▶ [YOUR ASSIGNMENT]
Find "This screenshot has", then copy its line and every later line of the entries exactly through the end, leaving all pictures out.

___ EXERCISE DATA ___

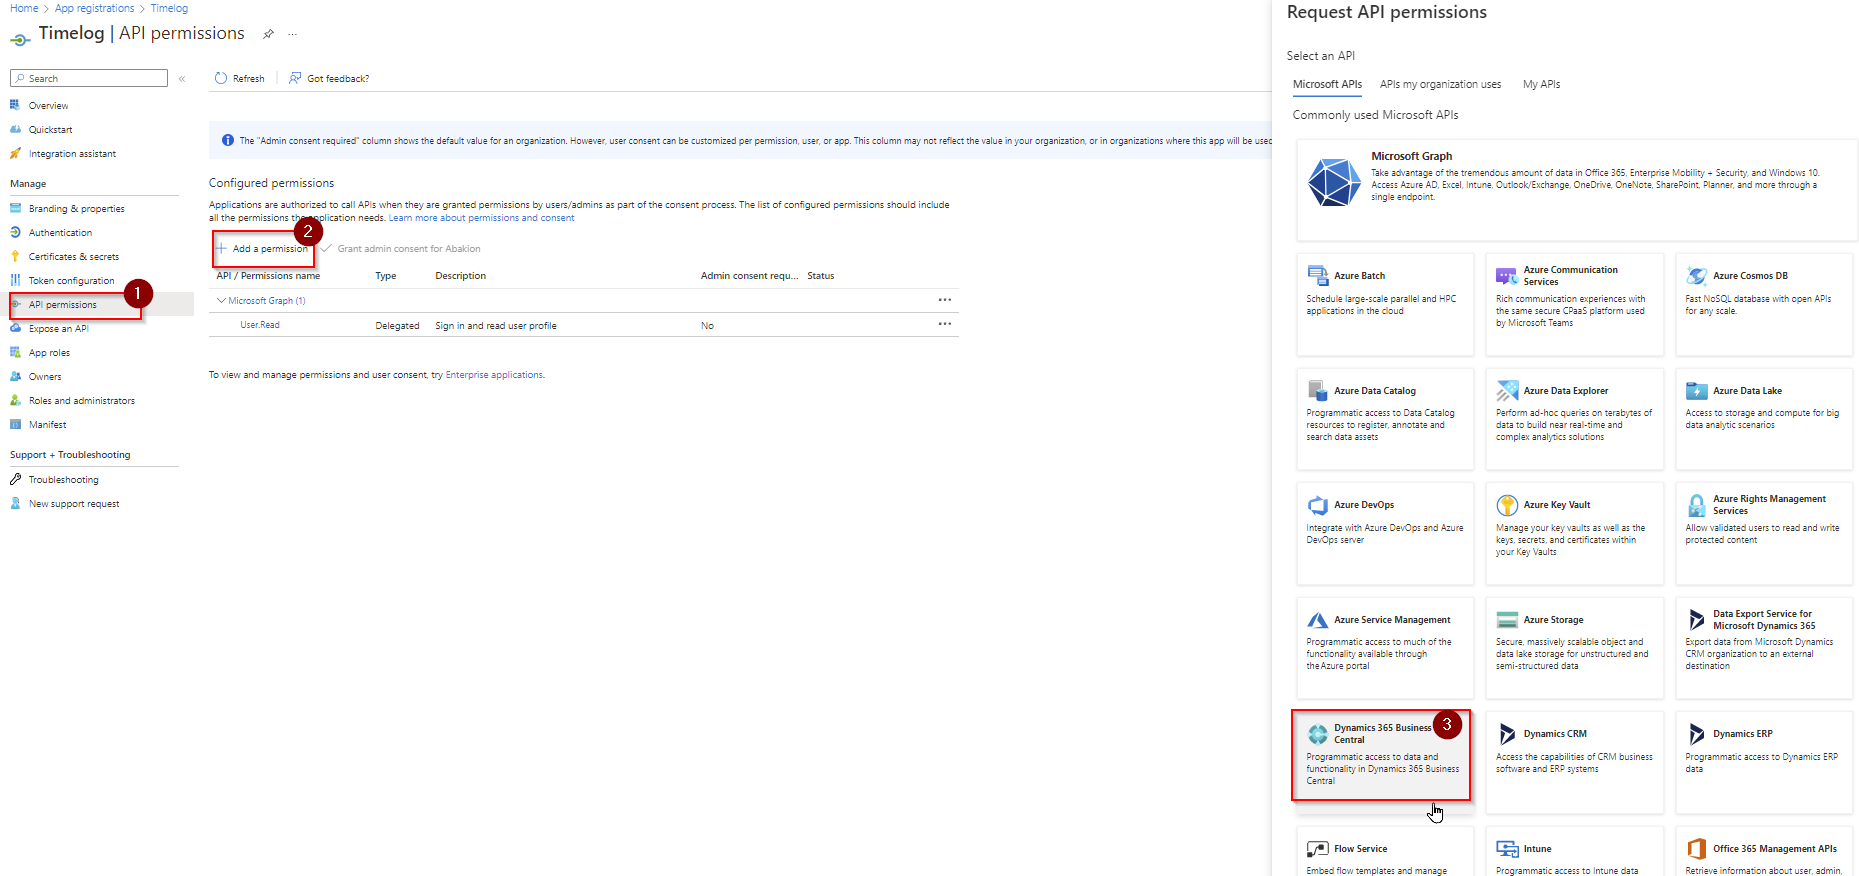Viewport: 1859px width, 876px height.
Task: Switch to the My APIs tab
Action: pyautogui.click(x=1541, y=85)
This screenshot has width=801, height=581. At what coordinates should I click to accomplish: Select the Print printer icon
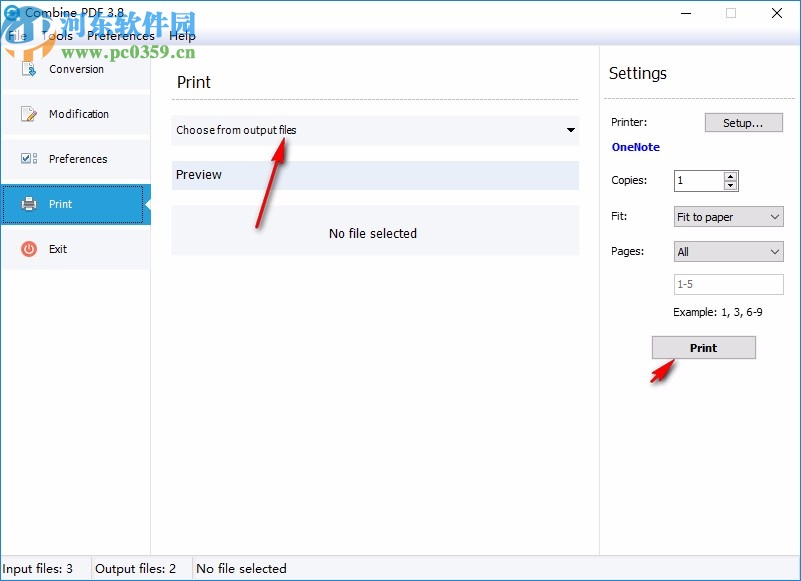point(28,204)
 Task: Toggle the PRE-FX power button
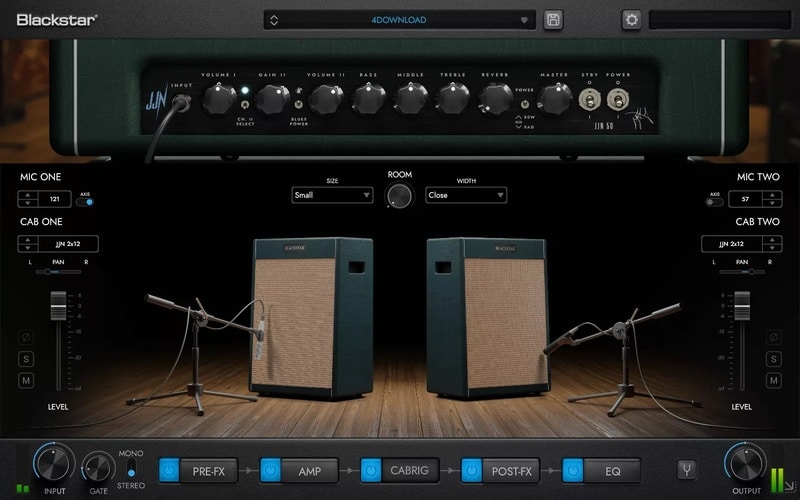[x=170, y=470]
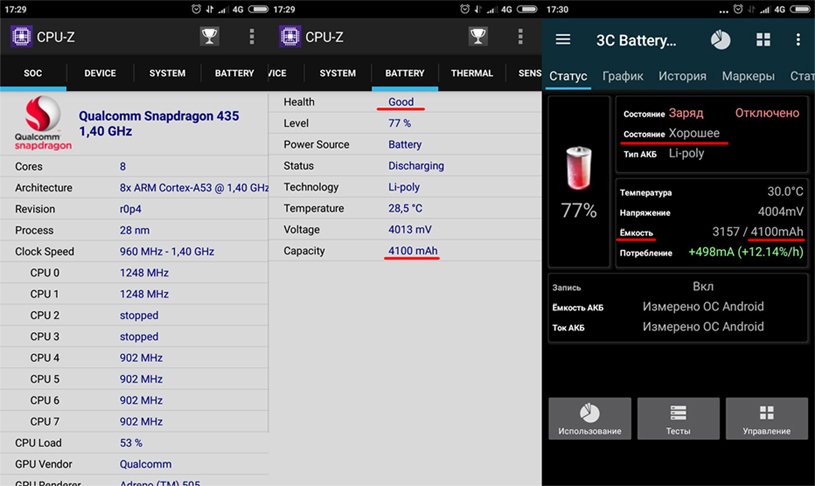Tap the Ток АКБ measurement setting
815x486 pixels.
click(678, 327)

___

▶ [RESPONSE TO THIS TASK]
This screenshot has width=801, height=581. At what coordinates should I click to accomplish: Select the Print printer icon
point(28,204)
 Task: Toggle the PRE-FX power button
[x=170, y=470]
Tap the Ток АКБ measurement setting
815x486 pixels.
click(678, 327)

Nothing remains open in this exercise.